I read somewhere about fundamental concepts in programming, each one **order of magnitude** more complicated, IIRC it was those:
0) Variable assignment
1) Loop
2) Function and argument
3) Variable scope
4) Recursion
5) Closures
6) OOP
7) Concurrency, parallel systems

YMMV :-)

bogolisk
August 31st, 2007, 03:06 PM
I read somewhere about fundamental concepts in programming, each one **order of magnitude** more complicated, IIRC it was those:
0) Variable assignment
1) Loop
2) Function and argument
3) Variable scope
4) Recursion
5) Closures
6) OOP
7) Concurrency, parallel systems

YMMV :-)

OOP would be in "Computer Engineering" and not "Computer Science" like the others. All the above items, except OOP, can be used in a proof or some quantitative tests (benchmarks).

slavik
August 31st, 2007, 05:55 PM
Nope, it's a "logic language".

A really nasty beast at that, I almost flunked my symbolic programming class because of it, although I was pretty good at the Scheme half. I still don't understand some of those ideas about matching lists' heads and tails...

Tail recursion, that is... recursion that doesn't do anything after the recursive function call returns. func(x) { something; something else; func(x+1); //nothing here } is equivalent to just looping over the values of x it gets during the recursion chain.

I was in a similar situation, one thing I like about prolog though is the restrictive programming (is that the proper name? I forget what it is called now) that basically tells you give me all numbers that fit certain criteria (very easy to write a sudoku solver this way)

CptPicard
September 2nd, 2007, 01:02 AM
I was in a similar situation, one thing I like about prolog though is the restrictive programming (is that the proper name? I forget what it is called now) that basically tells you give me all numbers that fit certain criteria

"Declarative" programming. :) Yeah, it can fit some situations ok, but I just find that Prolog makes you spend most of your time trying to figure out how you're supposed to be declaring things so that you're not leaving something out, which makes things explode... or fine-tuning the search with cuts to get more speed, which takes a lot of the charm out of the declarative model, as you're just trying to turn any algorithm into a hack of a depth-first search, and having to understand a lot about how Prolog works under the hood in the process.

It really makes easy things hard, and makes you hope that you could just ¤#¤%# tell it what to do as imperatively it would be a piece of cake... :mad:

Lux Perpetua
September 2nd, 2007, 03:24 AM
think of the Fibonacci sequence.

calc (n) { return calc(n-1)+calc(n-2); }

doing the same with loops is a bit difficult (unless you want to generate the entire sequence before hand).Bad example, as others have pointed out, but I agree that recursion should be taught in intro-level programming courses.

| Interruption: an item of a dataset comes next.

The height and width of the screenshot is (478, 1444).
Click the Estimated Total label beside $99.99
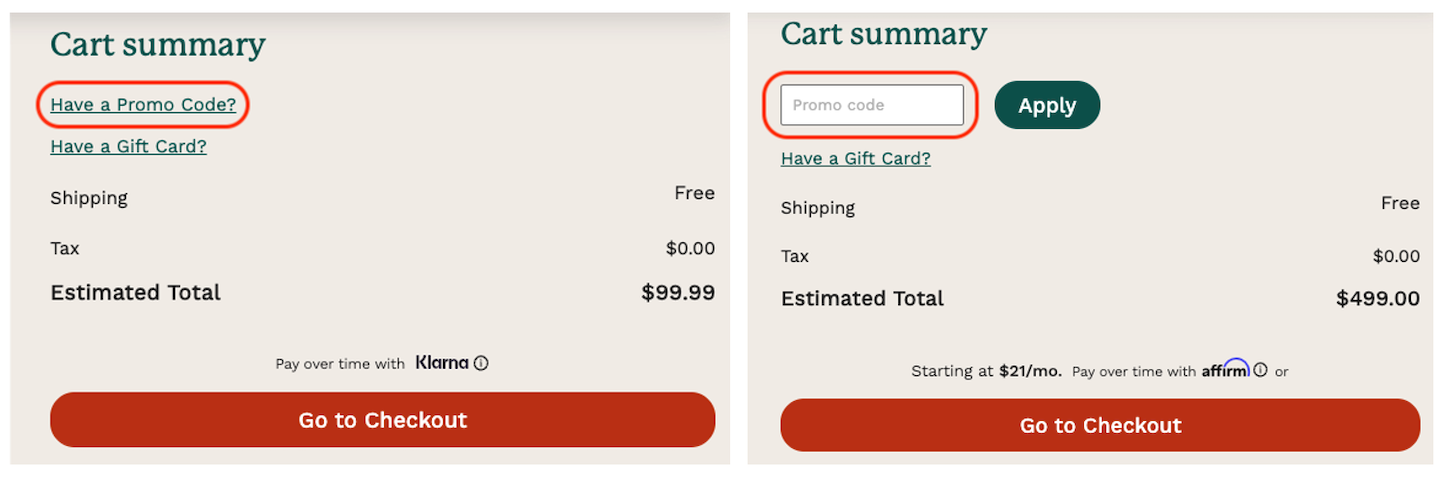pyautogui.click(x=135, y=293)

Recursion is an essential concept not only for computer science, but for problem-solving in general. In its most basic form, recursion is just the ability to reduce a problem to a simpler instance (or instances) of the same problem.

CptPicard
September 2nd, 2007, 11:43 AM
Recursion is an essential concept not only for computer science, but for problem-solving in general. In its most basic form, recursion is just the ability to reduce a problem to a simpler instance (or instances) of the same problem.

This is what I've been nagging here about :) But I would go further and say that in it's most basic form, recursion is not a problem-solving technique, it's a fundamental feature of all problems (http://en.wikipedia.org/wiki/Recursive_language) that make you become a real programmer in order to solve them.

As far as loops vs. recursion go in computers, it doesn't matter where your stack is. If you aren't working with recursive structures, you aren't a programmer, period, but ... umm... finite state machine / stack automaton designer? :)

pmasiar
September 2nd, 2007, 11:50 PM
If you aren't working with recursive structures, you aren't a programmer, period, but ... umm... finite state machine / stack automaton designer? :)

LOL ... I know how to use recursion if I need it, but my web front-end for a database does not need it - so I am not a programmer? That's hard news to me... LOL. Where is "use right tool for the job" mantra?

CptPicard
September 3rd, 2007, 12:24 AM
Heh... ok, if you insist on nitpicking. You know what I mean -- if you're working with structures that exclude recursion, you're not a programmer. You might not be using it all the time, but the possibility has got to be there; otherwise you seriously restrict the class of problems you're dealing with...

Rplus9
October 21st, 2008, 05:13 PM
I'm quite interested in the power of recursion. I'm teaching myself Prolog and I wrote this little program up (it's very rough) but I found it quite powerful.

I could blow out the fib(100000, X) and get an answer in less than a min.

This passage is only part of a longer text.